Documentation
Documenting your work is an important step as you go through the process of collection and entry. It enables staff and interns to keep track and be held accountable for the work that they have done. Work that had not been documented will easily fall through the cracks and it could cause work duplicates, mis-entry and other unforeseen errors, in other words, it is not going to be efficient. The other purpose of documentation is to create evidence, the presence of evidence supports our organization's integrity and also serve as a reference for future work and archival purposes.
The few aspects of documentation includes tracking, creating proper filenames and organizing files and folders. The different documenting aspects can be performed in any part of the research process. For example, one could organize and rename the files after entering the data onto admin or one could update the tracking document at the end of the day instead of doing it on the go, it all depends whichever way feels most comfortable. Though flexible, it is time sensitive and it is highly recommended at least that one documented their work at the end of the day or at the end of one's shift
Tracking
Tracking in this sense not only to track our work but also serves to evaluate the progress of SIGS as a whole. The first document is called the 'Sweep Sheet' which is a reusable and perpetual document where updates overwrite the older ones but only after the new update is issued. The second document is called the 'CEC Sheet' where 'CEC' stands for "Collection, Entry and Checks", this is a fixed document where it is renewed every year. Updates to the 'CEC sheet' are static and will append new updates instead of overwriting the old ones.
Sweep Sheet (Spreadsheet)
The purpose of this tracking document is to track the status and most recent updates to every SIG in our database. It contains the necessary columns that is vital to the process of collection.Below is the skeleton for a 'Sweep Sheet':
| column | description |
|---|---|
| sig_id | Refers to the unique id of the SIG, important to have in case of discrepancy in name |
| sig_name | Name of the SIG as on Admin |
| url | Web address of the SIG's website, although it could sometimes be the SIG's social media site if web address not given |
| url_status | Show the availability of the SIG's web address, can be 'working', 'broken' or 'redirect' |
| release_status | Admin release status of the SIG, can be 'live', 'internal' or 'admin' |
| rating_group | 'Yes' if the group does ratings, 'No' if not |
| recent_rating | The latest rating published by the group if not the last updated on Admin |
| recent_endorsements | The latest endorsement given by the group to election candidates if not the last updated on Admin |
| tracking_status | Determines whether or not the SIG should still be tracked, can be 'active', 'inactive' or 'new' |
| check_date | Date when it was last checked by SIGS researcher |
| check_by | Initials of SIGS researcher who last checked the SIG |
URL Status
- Working: When the URL is up and running and directs you to the SIG website
- Re-Direct: the URL redirects you to a website other than the SIG website
- Broken: the URL is gives you and error, takes too long to load or there is no URL
Tracking Status
- Active: the SIG remain in operation and we would still track it
- Inactive: the SIG may or may not be in operation and does not have any recent updates for a long period of time, typically after two terms of presidential election (7 years)
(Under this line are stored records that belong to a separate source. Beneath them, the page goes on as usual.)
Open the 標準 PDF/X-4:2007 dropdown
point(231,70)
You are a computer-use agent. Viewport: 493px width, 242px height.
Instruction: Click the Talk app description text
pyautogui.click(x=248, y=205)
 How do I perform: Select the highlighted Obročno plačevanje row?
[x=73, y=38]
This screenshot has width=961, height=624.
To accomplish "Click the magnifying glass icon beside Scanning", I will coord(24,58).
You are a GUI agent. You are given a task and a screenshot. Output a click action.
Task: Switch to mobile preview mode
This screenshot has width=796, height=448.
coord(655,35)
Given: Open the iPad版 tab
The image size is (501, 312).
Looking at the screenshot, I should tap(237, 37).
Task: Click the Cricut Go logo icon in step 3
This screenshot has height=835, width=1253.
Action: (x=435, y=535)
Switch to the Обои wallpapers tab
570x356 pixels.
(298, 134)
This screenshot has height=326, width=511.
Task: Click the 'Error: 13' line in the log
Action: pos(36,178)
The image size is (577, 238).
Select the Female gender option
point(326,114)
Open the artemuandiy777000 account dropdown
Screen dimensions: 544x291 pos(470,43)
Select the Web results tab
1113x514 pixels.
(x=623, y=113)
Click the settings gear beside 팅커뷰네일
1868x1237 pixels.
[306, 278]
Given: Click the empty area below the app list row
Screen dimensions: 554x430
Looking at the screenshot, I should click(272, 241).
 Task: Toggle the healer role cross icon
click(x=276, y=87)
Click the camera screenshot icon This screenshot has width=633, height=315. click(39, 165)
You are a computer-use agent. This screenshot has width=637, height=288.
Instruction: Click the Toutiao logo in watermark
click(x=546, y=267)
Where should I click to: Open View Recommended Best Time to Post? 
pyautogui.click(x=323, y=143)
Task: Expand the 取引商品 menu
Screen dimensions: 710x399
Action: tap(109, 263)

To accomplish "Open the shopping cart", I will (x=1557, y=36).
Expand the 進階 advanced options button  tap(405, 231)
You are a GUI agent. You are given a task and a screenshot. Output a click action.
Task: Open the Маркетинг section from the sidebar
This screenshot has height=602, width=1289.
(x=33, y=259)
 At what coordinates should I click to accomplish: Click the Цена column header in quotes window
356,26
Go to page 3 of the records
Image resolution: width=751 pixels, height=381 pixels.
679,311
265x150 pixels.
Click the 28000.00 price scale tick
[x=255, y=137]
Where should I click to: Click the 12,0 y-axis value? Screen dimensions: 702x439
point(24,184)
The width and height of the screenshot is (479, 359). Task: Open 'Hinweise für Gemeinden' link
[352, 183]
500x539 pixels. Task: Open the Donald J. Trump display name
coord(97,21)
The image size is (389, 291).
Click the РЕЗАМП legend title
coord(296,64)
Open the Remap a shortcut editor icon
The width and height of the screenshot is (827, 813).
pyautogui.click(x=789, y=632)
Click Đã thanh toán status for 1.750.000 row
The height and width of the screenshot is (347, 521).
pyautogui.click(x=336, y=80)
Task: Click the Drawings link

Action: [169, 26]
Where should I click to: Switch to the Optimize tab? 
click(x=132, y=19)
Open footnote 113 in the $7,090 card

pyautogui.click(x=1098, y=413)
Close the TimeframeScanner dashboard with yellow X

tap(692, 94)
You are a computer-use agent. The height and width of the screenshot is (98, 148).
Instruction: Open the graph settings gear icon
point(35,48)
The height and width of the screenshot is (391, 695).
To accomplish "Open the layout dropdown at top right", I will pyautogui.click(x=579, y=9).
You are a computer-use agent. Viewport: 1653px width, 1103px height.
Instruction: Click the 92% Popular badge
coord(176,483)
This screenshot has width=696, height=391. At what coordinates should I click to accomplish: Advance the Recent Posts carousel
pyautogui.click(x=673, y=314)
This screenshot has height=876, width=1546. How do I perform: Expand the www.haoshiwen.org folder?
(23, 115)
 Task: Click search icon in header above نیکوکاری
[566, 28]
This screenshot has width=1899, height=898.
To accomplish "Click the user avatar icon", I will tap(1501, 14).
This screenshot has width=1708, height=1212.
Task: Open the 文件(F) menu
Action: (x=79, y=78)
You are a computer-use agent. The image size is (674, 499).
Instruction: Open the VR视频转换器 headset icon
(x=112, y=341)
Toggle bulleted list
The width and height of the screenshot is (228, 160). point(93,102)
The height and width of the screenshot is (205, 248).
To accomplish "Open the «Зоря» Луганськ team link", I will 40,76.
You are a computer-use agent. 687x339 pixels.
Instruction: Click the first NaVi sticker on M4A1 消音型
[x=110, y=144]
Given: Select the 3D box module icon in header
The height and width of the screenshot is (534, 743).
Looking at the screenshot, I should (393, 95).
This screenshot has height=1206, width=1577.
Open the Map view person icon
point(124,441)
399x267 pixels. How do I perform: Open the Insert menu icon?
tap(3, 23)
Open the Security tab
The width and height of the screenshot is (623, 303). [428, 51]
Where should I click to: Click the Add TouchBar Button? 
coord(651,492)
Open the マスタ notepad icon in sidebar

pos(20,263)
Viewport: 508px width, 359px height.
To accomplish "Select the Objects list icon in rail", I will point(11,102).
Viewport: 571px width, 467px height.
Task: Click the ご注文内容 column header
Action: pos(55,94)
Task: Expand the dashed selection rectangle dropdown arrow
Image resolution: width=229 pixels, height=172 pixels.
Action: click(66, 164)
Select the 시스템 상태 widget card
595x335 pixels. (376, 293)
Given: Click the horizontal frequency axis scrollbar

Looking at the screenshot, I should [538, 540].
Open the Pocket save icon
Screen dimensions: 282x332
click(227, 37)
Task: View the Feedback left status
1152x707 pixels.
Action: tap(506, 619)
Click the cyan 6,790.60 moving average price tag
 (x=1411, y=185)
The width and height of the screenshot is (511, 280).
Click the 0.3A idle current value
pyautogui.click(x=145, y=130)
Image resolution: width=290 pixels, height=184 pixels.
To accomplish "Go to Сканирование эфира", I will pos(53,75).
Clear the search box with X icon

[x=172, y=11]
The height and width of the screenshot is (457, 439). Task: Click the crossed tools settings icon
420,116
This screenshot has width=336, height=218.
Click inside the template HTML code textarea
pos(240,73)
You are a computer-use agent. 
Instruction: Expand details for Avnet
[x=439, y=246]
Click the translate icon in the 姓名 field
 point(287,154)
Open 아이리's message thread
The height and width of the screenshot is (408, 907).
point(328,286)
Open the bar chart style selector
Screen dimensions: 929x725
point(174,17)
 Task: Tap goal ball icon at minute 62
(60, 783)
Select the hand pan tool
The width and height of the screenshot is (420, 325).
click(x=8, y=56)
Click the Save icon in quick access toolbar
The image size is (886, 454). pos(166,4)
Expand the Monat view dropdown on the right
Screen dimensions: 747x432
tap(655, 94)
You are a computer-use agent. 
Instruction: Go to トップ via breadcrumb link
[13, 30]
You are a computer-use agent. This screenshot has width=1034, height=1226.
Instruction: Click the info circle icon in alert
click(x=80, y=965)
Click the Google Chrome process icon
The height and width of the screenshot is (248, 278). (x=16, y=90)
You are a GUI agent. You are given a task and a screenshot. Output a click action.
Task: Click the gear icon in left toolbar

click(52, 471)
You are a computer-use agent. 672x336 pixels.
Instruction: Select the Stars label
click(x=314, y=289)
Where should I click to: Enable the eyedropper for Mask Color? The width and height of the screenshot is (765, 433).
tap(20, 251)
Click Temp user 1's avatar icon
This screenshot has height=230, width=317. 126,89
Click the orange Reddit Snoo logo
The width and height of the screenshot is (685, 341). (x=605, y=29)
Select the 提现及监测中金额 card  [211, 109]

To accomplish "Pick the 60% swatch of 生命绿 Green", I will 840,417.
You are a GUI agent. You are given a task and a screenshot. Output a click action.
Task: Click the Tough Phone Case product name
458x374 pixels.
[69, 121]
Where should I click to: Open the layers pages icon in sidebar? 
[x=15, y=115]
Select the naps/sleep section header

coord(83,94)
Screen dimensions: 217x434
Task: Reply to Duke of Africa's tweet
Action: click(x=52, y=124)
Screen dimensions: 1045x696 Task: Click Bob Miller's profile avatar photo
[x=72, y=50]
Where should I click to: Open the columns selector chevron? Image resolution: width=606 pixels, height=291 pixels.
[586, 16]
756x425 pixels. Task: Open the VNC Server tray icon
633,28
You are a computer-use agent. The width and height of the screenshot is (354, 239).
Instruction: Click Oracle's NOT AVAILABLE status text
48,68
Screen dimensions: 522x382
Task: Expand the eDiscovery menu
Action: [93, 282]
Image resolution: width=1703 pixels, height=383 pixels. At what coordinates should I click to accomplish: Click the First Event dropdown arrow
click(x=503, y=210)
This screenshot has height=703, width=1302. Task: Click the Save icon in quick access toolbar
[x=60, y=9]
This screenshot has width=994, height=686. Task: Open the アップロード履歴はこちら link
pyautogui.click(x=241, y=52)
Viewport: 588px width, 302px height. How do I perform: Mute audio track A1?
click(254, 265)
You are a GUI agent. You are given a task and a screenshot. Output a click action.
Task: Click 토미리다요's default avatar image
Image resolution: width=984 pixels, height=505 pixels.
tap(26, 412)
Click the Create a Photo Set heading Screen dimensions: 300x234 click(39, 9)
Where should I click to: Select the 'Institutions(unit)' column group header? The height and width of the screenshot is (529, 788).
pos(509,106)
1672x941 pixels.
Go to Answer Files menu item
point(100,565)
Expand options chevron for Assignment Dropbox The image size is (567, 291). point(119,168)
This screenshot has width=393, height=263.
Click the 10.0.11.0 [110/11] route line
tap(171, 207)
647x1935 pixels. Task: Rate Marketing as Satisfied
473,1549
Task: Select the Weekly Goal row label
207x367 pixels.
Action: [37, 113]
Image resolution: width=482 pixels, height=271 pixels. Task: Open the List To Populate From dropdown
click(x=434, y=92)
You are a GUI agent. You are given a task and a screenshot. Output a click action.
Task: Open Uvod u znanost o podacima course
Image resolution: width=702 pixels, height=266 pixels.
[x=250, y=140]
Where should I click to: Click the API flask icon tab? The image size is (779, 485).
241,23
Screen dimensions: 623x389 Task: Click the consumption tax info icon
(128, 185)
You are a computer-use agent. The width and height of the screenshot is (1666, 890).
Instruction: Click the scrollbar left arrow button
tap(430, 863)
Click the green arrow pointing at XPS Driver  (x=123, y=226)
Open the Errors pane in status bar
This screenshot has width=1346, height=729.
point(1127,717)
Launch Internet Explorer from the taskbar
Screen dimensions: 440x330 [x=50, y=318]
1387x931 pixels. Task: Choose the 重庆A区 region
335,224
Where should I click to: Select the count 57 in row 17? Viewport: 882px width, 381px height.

- New: new and recent SIG that has been added to the database
Columns that needs to be updated for every check: url_status, tracking_status, check_date, check_by. The other columns will automatically updated on a timely basis from a queried results on another spreadsheet.
CEC Tracking Sheet (Spreadsheet)
The purpose of this document is to track collected ratings and endorsements. The general rule of thumb is that if there are ratings or endorsements that needs entered, it will be recorded down on the CEC sheet. There are three parts to the CEC: Collection, Entry and Checks. The tables below illustrates when it is split into three different parts, in reality, they appear along side in one sheet.Collection
| column | description |
|---|---|
| span | Year or range of years the SIGS data covers in the file |
| state | State(s) that the SIGS data covers in the file |
| sig_id | Refers to the unique id of the SIG, important to have in case of discrepancy in name |
| sig_name | Preferably the name of the SIG as stated on Admin although sig_id will be referred to as a fail safe |
| data_type | The type of SIGS data either categorized as 'ratings' or 'endorsements' |
| date_collected | Date when SIGS data was last obtained by SIGS researcher |
| collected_by | Initials of SIGS researcher who obtained the SIGS data |
These columns should be filled after the collected item is finalized and ready to be stored. The person can choose anytime after the collection of the files to document but it is recommended to document all that had been collected by the end of their shifts.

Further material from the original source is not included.